Juliette Drouet


Famous as Victor Hugo’s mistress, most people know little about the woman who devoted the greater part of her life to the famous author.

Born Julienne Joséphine Gauvain in Fougères, France on 10 April 1806, the woman we now know as Juliette Drouet was orphaned by the age of two and subsequently raised her uncle, a retired ex-military man, loving but unsuited for parenthood. From the outset, Juliette’s charm and independence trumped her uncle’s childrearing skills and consequently her childhood was devoid of discipline and filled with a mixture of innocent delights and freedoms. It was a childhood she remembered fondly throughout her life.

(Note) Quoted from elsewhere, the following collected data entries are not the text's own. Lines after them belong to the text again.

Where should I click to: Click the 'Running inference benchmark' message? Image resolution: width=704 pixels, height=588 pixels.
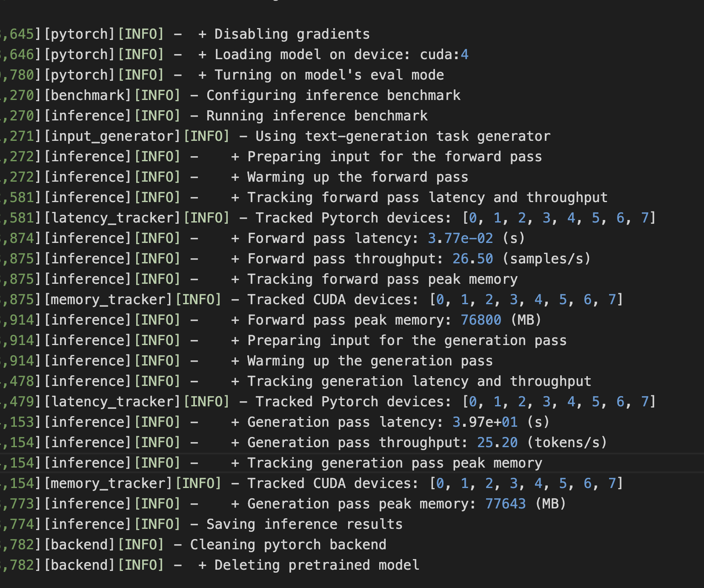[x=317, y=116]
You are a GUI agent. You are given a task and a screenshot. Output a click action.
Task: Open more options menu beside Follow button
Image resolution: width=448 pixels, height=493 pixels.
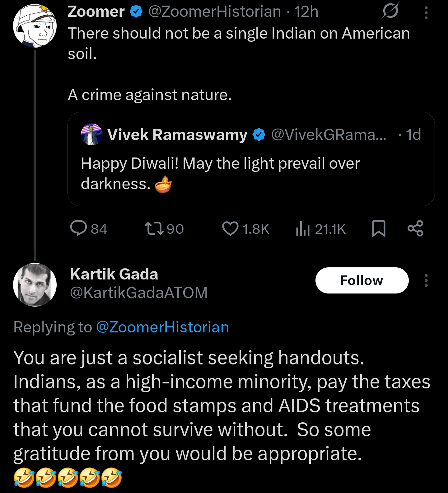click(x=426, y=280)
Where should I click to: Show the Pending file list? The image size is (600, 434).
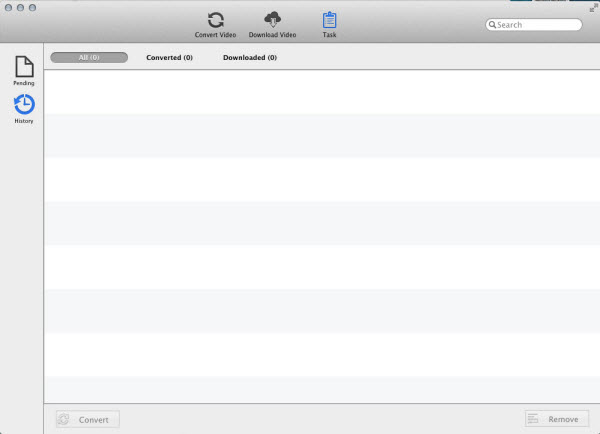click(23, 69)
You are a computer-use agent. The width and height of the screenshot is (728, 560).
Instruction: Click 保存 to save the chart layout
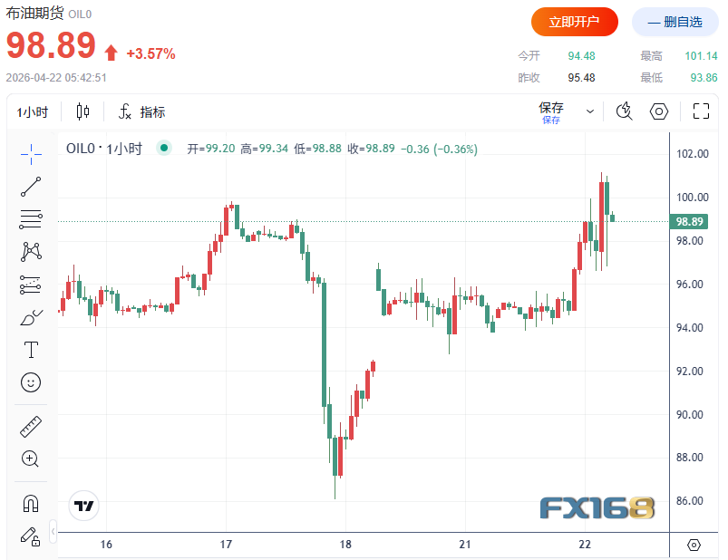tap(551, 111)
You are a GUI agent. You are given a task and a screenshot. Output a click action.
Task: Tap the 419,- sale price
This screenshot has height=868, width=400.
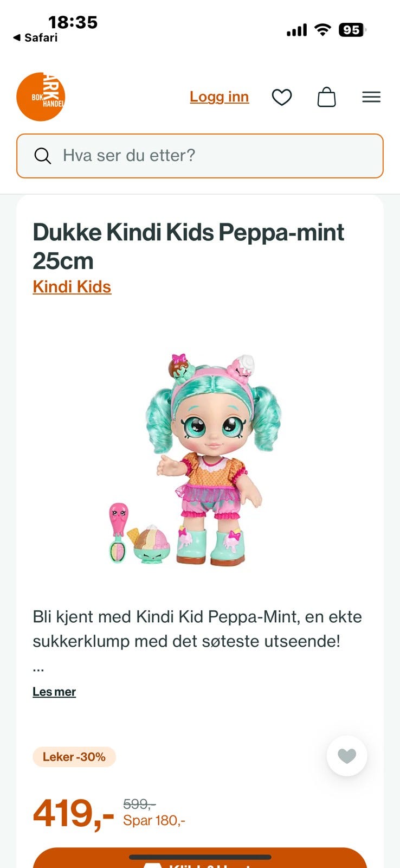coord(73,813)
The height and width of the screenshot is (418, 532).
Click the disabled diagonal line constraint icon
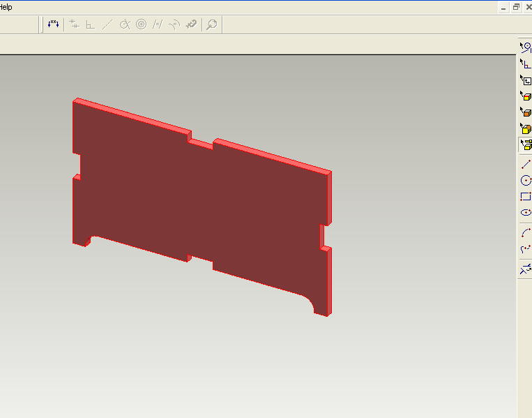point(107,24)
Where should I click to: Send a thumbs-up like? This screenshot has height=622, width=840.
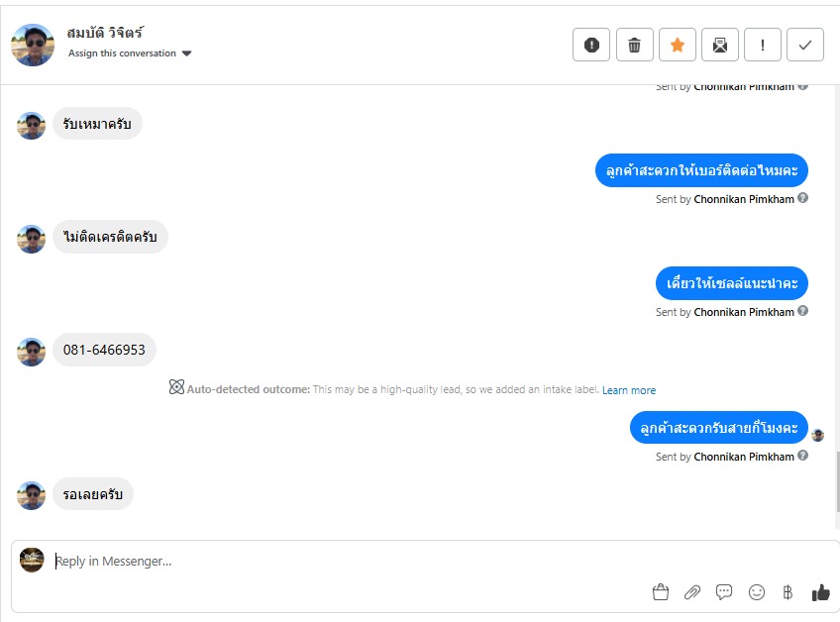820,592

When Juliette turned 10, her uncle decided a more structured regime might suit his independent niece and that a convent, alongside her two aunts, was the right atmosphere for Juliette to become a distinguished pupil, pious novice, and eventually, a holy nun. In fact, she only achieved the first of her uncle’s dreams. Throughout her convent life, Julienne consistently broke the rules but her charm, and the fact that two of the sisters were her aunts, gained her a leniency rarely experienced within the cloister. That is not to say that she did not suffer deprivations. In later life, she described the convent’s sombre atmosphere, padlocked gates, dark and damp corridors, interminable prayers, and imposed austerities as a none too cheerful part of her life. Despite the hardships and restrictions, the convent did not break Julienne’s spirts. She learned to sing and to sketch and paint in water-colours and perhaps more importantly, she learned tact and restraint and an air of distinction that served her well in the drawing rooms of her later life.

At the age of 16, Julienne was presented to the Archbishop of Paris as a postulant. At that meeting, she convinced the Archbishop that her desire for the world made her an unsuitable candidate for life in the church. That very evening, with his blessing, Julienne left the convent.